Beaton column: Ringing in the new year, and wringing out the old
The Aspen Beat
This is the time of year when we ring in the new year, wring out the old, and mop up the drippings with a newspaper column. Here goes.
Aspen Skiing Co. announced this year that it is reining in dogs, since lately the whole town has been raining in dogs. Dogs don’t heed warnings from skiers like, “On your left.” Maybe they heed snowboarders better, who just shout “Dude! Outta my way!”
And dogs do doo-doo on the slopes just like bears do doo-doo in the woods.

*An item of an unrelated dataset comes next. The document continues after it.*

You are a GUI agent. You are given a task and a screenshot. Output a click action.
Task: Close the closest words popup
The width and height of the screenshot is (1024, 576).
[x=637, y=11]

I’d rather fall on a rock or on bear doo-doo than on doo-doo done by a dog.
The overgroomed inhabitants of the Aspen Labradoodle Sanctuary, otherwise known as the Red Mountain neighborhood, are barking and woofing about this crackdown. But their dogs couldn’t care less.

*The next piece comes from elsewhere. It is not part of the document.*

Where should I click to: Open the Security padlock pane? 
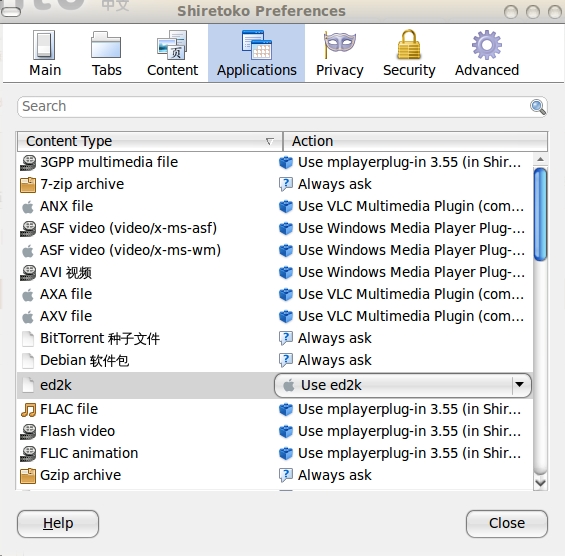coord(409,53)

In local politics, the former mayor etcetera of Aspen who spent decades on sundry government payrolls emerged this year from taxpayer-subsidized housing that he got for dimes on the dollar in search of another government job, something like Punxsutawney Phil emerging periodically from his rent-free hole in search of his shadow. This is after a few years underground where he monetized political connections with his “consulting” (his word) business.
Back when he was mayor, his counter “argument” to one of my political columns was to tell me in a social media post: “Aspen. It’s not for everyone. Maybe you should move on.”
I wasn’t persuaded.
This is his second try for elected office after vacating the mayor’s office. In his first try, he suffered a trouncing by a newcomer by nearly a two-to-one margin. In this second try, he suffered another trouncing by another newcomer by another nearly two-to-one margin.
His persuasion skills evidently work no better with the citizens of Aspen than they worked with me. They think by nearly a two to one margin that Aspen is not for everyone and maybe he should move on.
The long-time assistant city manager already has. With persuasion skills rivaling those of the former mayor, he asked rival bureaucrats in the county to rubberstamp his proposals by calling them “(expletive) extortionists.”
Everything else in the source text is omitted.